Surgeon General Murthy Says COVID Delta Variant Is 'Doubling Nearly Every 2 Weeks'

U.S. Surgeon General Vivek Murthy sounded the alarm on the COVID-19 Delta variant Friday, warning that the new strain is quickly spreading throughout the country and posing a serious risk to those who are unvaccinated.

Speaking on PBS NewsHour, Murthy said that the fast-moving Delta variant, or B.1.617.2, will quickly become the most dominant coronavirus variant in the U.S.

"It is all over the country. It's doubling nearly every two weeks, and it will very quickly become the dominant variant in the United States," Murthy told NewsHour anchor Judy Woodruff.

"What's deeply concerning about, Judy, is that it's highly transmissible, perhaps the most transmissible variant that we have seen to date. But the good news is that the vaccines that we have appear to be effective against the Delta variant, and, if you are vaccinated, you're in good shape. You have a high degree of protection," he added.

Murthy went on to explain that the Delta variant tends to spread more quickly among the unvaccinated population, which will result in the virus spreading faster in states with lower vaccination rates, such as Missouri or Nevada.

"We have some parts of our country that have 70 percent, 80 percent vaccination rates. We have others that are below 30 percent in parts of their region. So, I'm worried about that, because that means that there are some parts of our country that are at significant risk, while others are relatively safe," Murthy added.
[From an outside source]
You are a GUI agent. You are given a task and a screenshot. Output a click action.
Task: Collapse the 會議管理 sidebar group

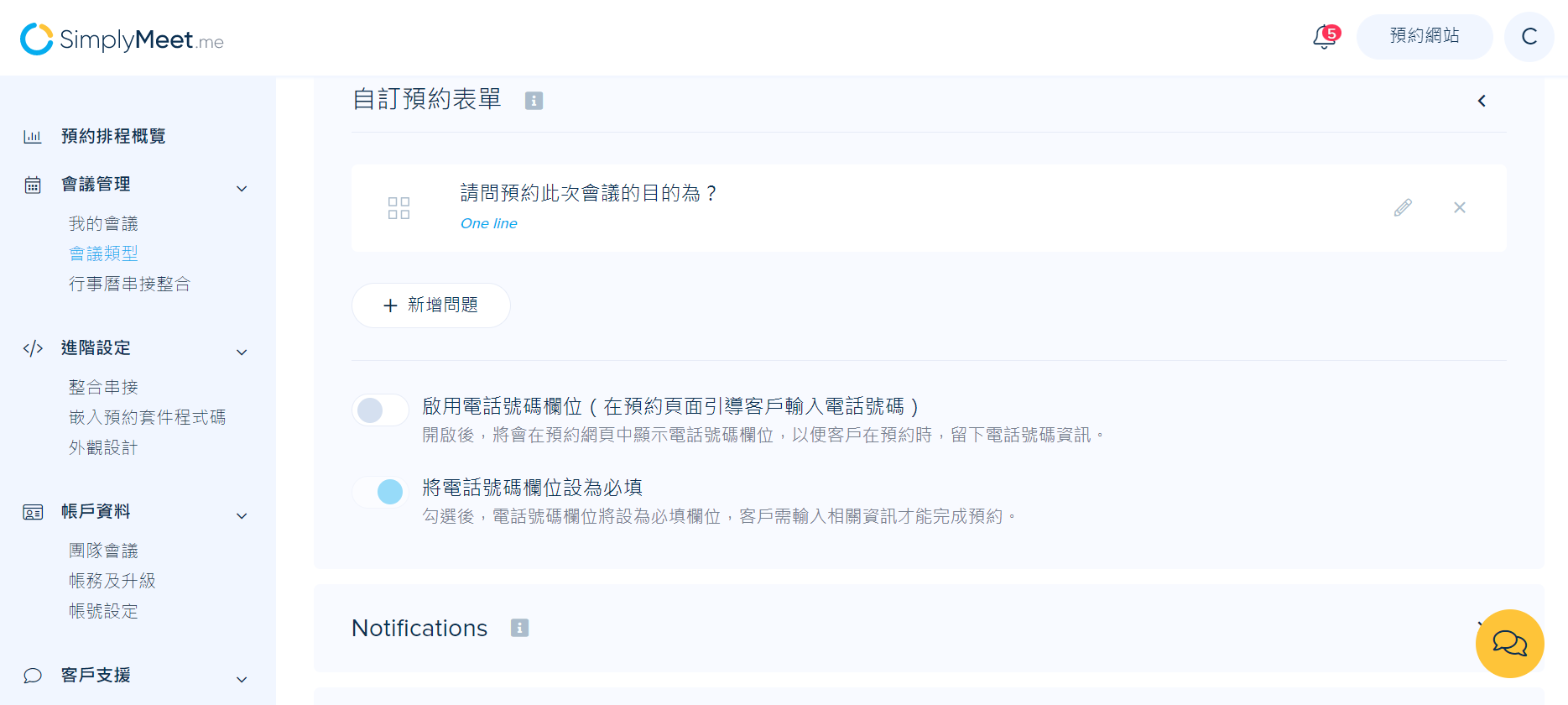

"And what we don't want to see is a scenario over the summer and in the fall where we have surges in those regions where we have low vaccination rates. But I fear that that is where we are headed, unless we can quickly increase vaccination rates," he continued.

Vivek Murthy
U.S. Surgeon General Vivek Murthy warned Friday that the Delta COVID-19 variant poses a significant risk to unvaccinated Americans. Here, Murthy is seen at his confirmation hearing before the Senate Health, Education, Labor, and Pensions Committee February 25, 2021 on Capitol Hill in Washington D.C. Tom Brenner-Pool/Getty Images

According to data collected from the Centers for Disease Control and Prevention (CDC) over the past four weeks, the states with the highest proportions of the Delta variant are Missouri at 29.9 percent, Colorado at 12.2 percent, and New Jersey at 10.2 percent.

CDC Director Dr. Rochelle Walensky said Thursday that an estimated 25 percent of all COVID-19 cases in the U.S. are now a result of the Delta variant. Walensky added that some 1,000 counties across the nation have vaccination rates below 30 percent, putting them at greater risk for the spread of disease.

"In some of these areas, we are already seeing increasing rates of disease," she said. "As the Delta variant continues to spread across the country, we expect to see increased transmissions in these communities unless we can vaccinate more people now."

Health care experts are also worried that some states could see a rapid increase in infection rates following the Fourth of July weekend. President Joe Biden on Friday warned people to take precautions while celebrating the holiday and voiced concerns that "people will die" after attending large gatherings where vaccination rates are low.

"I am not concerned there's going to be a major outbreak, in other words, that we're gonna have another epidemic nationwide, but I'm concerned lives will be lost," Biden said.

On Friday, Murthy warned that the Delta variant is not only spreading quickly, but it could also cause more severe symptoms and higher risk of hospitalizations. The surgeon general added that the new variant is now the most "clear and pressing reason" for people to get vaccinated in the U.S.

"Not only is it spreading fast, Judy, but what we have also learned in recent weeks and recent months is that it is not only hospitalizations and deaths that we worry about with COVID-19. But, increasingly, we are seeing people with what's called long-haul symptoms, with shortness of breath, chest pain, fatigue, brain fog that lasts for months beyond their infection," Murthy added.

In response to the Delta variant, White House COVID response coordinator Jeff Zients announced the deployment of COVID-19 surge response teams to contain the virus.

Among other responsibilities, the teams will help expand detection of the virus and contact tracing, provide therapeutics to people with COVID, deploy federal personnel to support local staff, and increase vaccination rates among unvaccinated communities.

"These are dedicated teams working with communities at higher risks for or already experiencing outbreaks due to the spread of the Delta variant and their low vaccination rate," he said Thursday.

Newsweek contacted the Office of the Surgeon General for additional comment, but did not hear back in time for publication.